Spot each line in the data below containing "will" and copy it.
*** Opening of Information ***
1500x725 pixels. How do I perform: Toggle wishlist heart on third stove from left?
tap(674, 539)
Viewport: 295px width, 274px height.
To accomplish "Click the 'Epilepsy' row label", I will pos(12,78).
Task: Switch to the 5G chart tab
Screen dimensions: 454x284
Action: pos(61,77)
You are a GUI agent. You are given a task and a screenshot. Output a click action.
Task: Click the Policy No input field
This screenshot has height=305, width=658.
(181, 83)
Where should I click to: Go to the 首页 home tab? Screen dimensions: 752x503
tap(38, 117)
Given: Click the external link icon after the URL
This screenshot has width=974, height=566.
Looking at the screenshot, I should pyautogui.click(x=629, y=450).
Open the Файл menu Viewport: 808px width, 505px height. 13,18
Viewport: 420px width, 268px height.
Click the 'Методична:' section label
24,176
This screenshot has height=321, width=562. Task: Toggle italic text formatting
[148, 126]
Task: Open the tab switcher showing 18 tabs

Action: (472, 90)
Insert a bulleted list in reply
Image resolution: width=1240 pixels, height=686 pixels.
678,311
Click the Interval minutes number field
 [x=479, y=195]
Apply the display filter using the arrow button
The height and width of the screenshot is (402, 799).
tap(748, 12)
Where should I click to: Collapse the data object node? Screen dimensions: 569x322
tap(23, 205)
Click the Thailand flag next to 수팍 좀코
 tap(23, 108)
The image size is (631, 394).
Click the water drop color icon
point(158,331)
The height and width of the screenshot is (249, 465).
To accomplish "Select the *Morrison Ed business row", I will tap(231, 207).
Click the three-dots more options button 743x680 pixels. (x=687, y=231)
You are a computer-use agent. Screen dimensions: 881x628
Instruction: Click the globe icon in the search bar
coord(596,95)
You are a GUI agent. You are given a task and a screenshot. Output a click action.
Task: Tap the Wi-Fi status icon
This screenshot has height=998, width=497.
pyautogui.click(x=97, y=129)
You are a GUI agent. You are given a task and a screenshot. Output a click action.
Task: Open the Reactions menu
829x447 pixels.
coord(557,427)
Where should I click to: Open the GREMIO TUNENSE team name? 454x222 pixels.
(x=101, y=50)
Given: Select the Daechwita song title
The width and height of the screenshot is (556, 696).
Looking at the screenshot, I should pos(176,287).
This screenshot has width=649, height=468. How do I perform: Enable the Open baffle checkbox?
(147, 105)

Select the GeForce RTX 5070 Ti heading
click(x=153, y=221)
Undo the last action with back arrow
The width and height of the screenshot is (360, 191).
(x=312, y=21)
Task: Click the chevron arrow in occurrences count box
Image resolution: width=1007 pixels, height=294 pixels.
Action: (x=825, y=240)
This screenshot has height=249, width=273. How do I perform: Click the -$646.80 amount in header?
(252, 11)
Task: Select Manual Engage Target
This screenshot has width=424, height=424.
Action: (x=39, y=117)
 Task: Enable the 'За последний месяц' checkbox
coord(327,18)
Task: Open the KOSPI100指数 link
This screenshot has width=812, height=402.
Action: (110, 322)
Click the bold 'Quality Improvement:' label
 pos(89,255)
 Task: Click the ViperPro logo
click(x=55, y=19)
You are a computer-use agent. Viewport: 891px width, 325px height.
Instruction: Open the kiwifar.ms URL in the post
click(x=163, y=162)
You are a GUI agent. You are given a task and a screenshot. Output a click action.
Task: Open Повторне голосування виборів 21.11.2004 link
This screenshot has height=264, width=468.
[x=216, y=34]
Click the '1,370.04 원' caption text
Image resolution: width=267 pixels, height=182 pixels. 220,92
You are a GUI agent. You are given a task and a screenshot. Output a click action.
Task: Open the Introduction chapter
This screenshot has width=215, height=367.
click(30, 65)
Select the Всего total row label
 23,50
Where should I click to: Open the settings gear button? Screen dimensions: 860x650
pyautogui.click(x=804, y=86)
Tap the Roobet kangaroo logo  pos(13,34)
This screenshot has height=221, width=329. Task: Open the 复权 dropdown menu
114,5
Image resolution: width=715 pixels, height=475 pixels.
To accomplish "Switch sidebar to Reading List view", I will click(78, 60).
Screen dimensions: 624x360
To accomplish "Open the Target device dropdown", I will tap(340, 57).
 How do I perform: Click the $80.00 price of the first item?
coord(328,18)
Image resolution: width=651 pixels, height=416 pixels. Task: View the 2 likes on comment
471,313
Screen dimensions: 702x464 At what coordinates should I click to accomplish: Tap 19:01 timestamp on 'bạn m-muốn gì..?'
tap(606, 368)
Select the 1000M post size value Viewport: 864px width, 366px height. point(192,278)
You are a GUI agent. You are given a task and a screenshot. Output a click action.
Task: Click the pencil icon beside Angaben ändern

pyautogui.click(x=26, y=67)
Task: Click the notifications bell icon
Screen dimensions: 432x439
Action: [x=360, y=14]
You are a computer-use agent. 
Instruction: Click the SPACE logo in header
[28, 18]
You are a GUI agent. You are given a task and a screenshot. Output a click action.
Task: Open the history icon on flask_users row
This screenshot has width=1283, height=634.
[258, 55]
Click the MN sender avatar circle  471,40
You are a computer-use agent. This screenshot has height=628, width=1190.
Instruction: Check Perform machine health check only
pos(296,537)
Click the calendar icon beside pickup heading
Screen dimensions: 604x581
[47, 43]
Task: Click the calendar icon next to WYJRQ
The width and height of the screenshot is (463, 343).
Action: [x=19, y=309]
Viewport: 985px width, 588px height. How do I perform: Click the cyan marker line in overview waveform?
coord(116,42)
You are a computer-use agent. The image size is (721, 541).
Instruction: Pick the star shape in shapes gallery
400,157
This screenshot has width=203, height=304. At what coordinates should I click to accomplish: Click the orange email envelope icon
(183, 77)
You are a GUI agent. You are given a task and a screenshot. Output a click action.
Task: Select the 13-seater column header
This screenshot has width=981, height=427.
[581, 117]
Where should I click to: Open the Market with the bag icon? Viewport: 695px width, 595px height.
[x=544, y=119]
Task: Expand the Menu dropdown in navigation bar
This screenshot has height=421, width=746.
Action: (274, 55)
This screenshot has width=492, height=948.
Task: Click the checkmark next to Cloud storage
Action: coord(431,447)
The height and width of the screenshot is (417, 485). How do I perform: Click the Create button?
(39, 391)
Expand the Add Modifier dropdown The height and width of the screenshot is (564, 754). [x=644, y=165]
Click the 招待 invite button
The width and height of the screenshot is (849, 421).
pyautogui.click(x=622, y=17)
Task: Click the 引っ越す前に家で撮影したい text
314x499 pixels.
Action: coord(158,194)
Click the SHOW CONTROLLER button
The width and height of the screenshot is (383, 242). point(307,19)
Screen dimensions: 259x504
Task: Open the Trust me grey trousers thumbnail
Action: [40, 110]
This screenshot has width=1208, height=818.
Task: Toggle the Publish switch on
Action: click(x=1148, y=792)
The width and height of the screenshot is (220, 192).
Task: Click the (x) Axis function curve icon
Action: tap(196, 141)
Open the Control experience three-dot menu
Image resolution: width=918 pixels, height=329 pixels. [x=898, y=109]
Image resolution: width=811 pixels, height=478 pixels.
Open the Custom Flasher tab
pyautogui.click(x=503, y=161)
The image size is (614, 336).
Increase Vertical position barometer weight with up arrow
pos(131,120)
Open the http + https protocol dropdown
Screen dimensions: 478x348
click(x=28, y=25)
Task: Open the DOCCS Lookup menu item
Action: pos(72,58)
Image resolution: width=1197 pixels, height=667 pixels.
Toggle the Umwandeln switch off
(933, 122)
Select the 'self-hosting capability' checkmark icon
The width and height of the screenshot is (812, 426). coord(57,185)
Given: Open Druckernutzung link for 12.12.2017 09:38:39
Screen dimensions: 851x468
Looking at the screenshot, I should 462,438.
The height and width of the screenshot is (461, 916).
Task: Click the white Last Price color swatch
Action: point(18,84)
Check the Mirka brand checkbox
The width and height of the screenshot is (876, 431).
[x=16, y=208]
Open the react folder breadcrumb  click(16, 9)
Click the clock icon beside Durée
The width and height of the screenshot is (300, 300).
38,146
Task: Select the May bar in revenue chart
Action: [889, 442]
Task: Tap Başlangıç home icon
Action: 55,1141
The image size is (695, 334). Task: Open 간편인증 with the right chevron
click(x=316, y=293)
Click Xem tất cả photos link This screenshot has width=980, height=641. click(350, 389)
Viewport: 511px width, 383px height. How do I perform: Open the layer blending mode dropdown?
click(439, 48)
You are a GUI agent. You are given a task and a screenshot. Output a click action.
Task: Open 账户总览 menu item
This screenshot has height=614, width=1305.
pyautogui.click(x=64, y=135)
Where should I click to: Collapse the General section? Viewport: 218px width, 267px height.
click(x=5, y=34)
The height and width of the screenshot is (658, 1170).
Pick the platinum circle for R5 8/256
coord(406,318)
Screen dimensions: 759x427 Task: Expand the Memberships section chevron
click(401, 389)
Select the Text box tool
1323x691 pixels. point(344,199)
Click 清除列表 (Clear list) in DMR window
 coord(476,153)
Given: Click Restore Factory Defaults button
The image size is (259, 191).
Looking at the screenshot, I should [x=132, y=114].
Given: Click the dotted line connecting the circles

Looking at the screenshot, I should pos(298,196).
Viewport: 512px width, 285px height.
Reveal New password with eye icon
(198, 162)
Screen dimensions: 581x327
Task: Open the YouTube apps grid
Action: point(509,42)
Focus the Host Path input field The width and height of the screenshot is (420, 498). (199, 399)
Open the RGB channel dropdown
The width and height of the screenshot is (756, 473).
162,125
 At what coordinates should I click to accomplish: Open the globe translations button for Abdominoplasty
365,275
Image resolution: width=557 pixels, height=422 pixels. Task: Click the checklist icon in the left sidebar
*** Close of Information ***
◆ Output of the exercise
To accomplish "Click the 'Epilepsy' row label", I will pos(12,78).
To accomplish "Select the *Morrison Ed business row", I will tap(231, 207).
To accomplish "Switch sidebar to Reading List view", I will click(78, 60).
To accomplish "Open the Target device dropdown", I will tap(340, 57).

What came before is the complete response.